Task description: Please copy out the records that follow, word for word.

Supplied material:
______________________________

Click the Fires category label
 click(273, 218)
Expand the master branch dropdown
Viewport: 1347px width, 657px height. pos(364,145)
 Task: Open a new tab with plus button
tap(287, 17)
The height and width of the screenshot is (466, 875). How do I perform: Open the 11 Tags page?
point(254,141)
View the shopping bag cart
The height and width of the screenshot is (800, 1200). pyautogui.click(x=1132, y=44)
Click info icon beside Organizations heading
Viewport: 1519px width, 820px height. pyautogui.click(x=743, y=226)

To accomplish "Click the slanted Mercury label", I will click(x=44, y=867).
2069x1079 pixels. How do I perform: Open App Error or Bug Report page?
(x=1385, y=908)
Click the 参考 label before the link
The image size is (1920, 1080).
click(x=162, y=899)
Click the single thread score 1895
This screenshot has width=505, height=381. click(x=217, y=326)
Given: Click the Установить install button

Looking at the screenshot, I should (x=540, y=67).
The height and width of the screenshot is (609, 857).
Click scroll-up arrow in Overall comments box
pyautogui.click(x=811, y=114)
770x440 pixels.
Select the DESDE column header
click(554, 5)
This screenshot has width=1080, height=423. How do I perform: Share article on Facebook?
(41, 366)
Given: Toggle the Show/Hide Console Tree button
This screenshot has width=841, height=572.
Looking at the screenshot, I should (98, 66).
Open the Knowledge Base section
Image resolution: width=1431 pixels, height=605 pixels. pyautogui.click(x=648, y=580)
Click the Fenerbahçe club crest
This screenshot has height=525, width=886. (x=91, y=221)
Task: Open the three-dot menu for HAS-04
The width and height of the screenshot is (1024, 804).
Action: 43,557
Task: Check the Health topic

______________________________

Task output:
Click the Fires category label
 click(273, 218)
Expand the master branch dropdown
Viewport: 1347px width, 657px height. pos(364,145)
 Task: Open a new tab with plus button
tap(287, 17)
The height and width of the screenshot is (466, 875). How do I perform: Open the 11 Tags page?
point(254,141)
View the shopping bag cart
The height and width of the screenshot is (800, 1200). pyautogui.click(x=1132, y=44)
Click info icon beside Organizations heading
Viewport: 1519px width, 820px height. pyautogui.click(x=743, y=226)

To accomplish "Click the slanted Mercury label", I will click(x=44, y=867).
2069x1079 pixels. How do I perform: Open App Error or Bug Report page?
(x=1385, y=908)
Click the 参考 label before the link
The image size is (1920, 1080).
click(x=162, y=899)
Click the single thread score 1895
This screenshot has width=505, height=381. click(x=217, y=326)
Given: Click the Установить install button

Looking at the screenshot, I should (x=540, y=67).
The height and width of the screenshot is (609, 857).
Click scroll-up arrow in Overall comments box
pyautogui.click(x=811, y=114)
770x440 pixels.
Select the DESDE column header
click(554, 5)
This screenshot has width=1080, height=423. How do I perform: Share article on Facebook?
(41, 366)
Given: Toggle the Show/Hide Console Tree button
This screenshot has width=841, height=572.
Looking at the screenshot, I should (98, 66).
Open the Knowledge Base section
Image resolution: width=1431 pixels, height=605 pixels. pyautogui.click(x=648, y=580)
Click the Fenerbahçe club crest
This screenshot has height=525, width=886. (x=91, y=221)
Task: Open the three-dot menu for HAS-04
The width and height of the screenshot is (1024, 804).
Action: 43,557
Task: Check the Health topic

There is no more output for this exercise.